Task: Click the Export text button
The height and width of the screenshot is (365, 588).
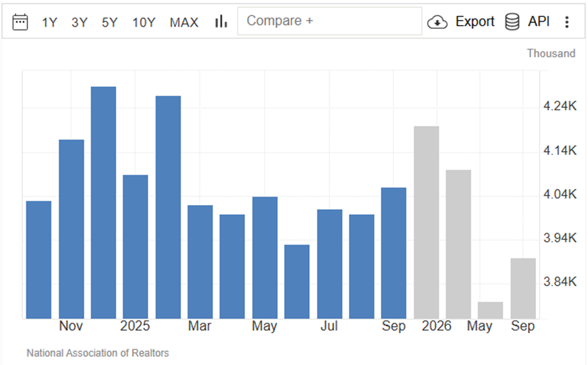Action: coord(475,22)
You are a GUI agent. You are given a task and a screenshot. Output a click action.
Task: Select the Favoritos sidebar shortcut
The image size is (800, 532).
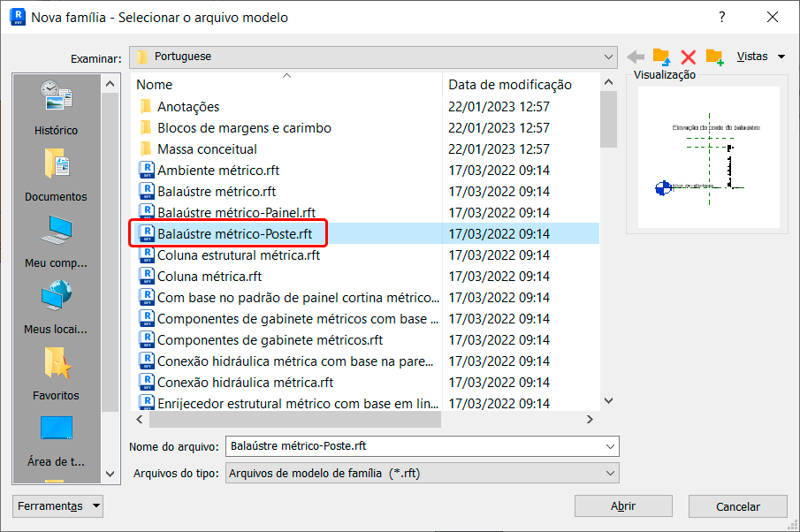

- - - - - - -

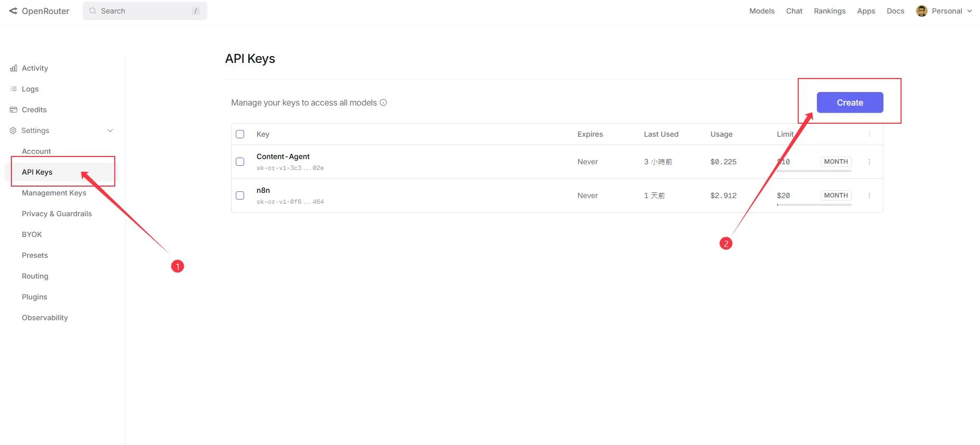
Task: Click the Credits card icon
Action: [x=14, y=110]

- - - - - - -

Requirement:
Beginning with the line that has "You are a GUI" and ending with the line that has "The image size is (800, 532).", set down the lines above exactly and include no others.

Task output:
You are a GUI agent. You are given a task and a screenshot. Output a click action.
Task: Select the Favoritos sidebar shortcut
The image size is (800, 532).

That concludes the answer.